How severe does this issue affect your experience of using Ray?
High: It blocks me to complete my task.
Hi, I followed the guide on Deploying on Kubernetes — Ray 1.12.1 for deployment on Kubernetes. Everything goes well with no issues. When executing the command kubectl -n ray get pods it only shows the head node in “Running” status. I am using an unmodified version of the config yaml file. I also replicated the commands from top to bottom on that page to make sure its not an issue. Any ideas?
I cannot share all of the logs of that file but the only error I see is
grpc._channel._InactiveRpcError: <_InactiveRpcError of RPC that terminated with:
status = StatusCode.UNAVAILABLE
details = "failed to connect to all addresses"
The resources on all of the nodes are more than enough to run Ray (RTX Titan/ modern xeon processor)
The network is heavily firewalled so I am unsure if that may be the issue (blocked ports?)
So this did work, but only for the static non-autoscaling version of Ray.

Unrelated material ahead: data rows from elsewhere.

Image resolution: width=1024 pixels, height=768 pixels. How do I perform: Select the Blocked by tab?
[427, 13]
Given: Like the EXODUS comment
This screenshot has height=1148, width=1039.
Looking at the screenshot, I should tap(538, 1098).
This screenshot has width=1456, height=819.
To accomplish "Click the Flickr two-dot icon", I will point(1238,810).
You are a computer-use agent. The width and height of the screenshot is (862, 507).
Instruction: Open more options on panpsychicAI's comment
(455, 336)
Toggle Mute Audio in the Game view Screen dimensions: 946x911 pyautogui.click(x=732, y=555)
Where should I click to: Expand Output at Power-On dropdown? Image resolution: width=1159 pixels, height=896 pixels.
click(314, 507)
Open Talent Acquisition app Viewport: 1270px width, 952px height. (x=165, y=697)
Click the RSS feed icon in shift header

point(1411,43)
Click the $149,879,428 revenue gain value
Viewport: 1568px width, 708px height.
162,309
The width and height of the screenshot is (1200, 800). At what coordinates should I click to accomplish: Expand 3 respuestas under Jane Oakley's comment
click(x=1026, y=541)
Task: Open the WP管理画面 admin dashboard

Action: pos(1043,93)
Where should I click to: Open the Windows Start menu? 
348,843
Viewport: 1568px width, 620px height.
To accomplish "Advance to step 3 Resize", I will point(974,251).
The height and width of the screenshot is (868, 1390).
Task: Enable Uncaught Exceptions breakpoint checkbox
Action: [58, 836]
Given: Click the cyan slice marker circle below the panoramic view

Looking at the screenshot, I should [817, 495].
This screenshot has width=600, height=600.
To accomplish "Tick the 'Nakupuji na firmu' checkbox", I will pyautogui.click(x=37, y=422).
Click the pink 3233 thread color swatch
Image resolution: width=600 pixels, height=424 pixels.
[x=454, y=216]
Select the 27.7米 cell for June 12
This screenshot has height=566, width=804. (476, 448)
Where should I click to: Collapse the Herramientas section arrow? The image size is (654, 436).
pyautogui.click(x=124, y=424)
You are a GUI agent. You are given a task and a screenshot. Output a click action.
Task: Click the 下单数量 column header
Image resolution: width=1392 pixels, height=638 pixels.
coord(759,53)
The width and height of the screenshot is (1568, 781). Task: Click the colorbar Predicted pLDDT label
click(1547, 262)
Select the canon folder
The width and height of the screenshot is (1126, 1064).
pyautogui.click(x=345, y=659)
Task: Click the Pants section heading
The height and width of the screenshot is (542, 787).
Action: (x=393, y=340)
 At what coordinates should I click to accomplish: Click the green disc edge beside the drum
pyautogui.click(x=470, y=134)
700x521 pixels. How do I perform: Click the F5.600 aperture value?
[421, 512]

I have it up and running without Ray operator. Any recommendations for the Ray operator version?
Also side question:
Should the #of replicas be equal to the number of nodes?
I ask because the replicas launch on the same node unless there a large number of replicas (i.e set them to 70 and they disperse unequally)
I have switched to KubeRay per some recommendations through similar issues in GitHub. Now, with KubeRay everything deploys but the worker seems to be stuck in the PodInitizalization stage with no errors. Any ideas?
Yes, so this led me down a rabbit hole yesterday which has given me a lot more success! But, now I have another issue and I’m unsure how to move forward.
Turns out there was a coredns issue with the kubernetes cluster. It was unable to resolve nameservers and so busybox would loop infinitely. I fixed this issue and nameservers can be resolved. Now, when ray container spins up it attempts to connect to raycluster-complete-head-svc:6379. Somehow, it is unable to resolve the underlying IP address, and server coredns errors popup like
[ERROR] plugin/errors: 2 raycluster-complete-head-svc. A: read udp → i/o timeout.
I’ve tried troubleshooting this online, but it’s not working.
One thing I noticed is that if I hard code the IP address of the service within the ray start command, the pods spin up and actually connect to the head. So the issue is most definitely related to CoreDNS and Ray start command.
Glad you were able to work this out – all the errors you’ve described are consistent with firewalls in your K8s cluster. We’ll keep in mind to clearly document what kind of network communication Ray-on-K8s components are doing.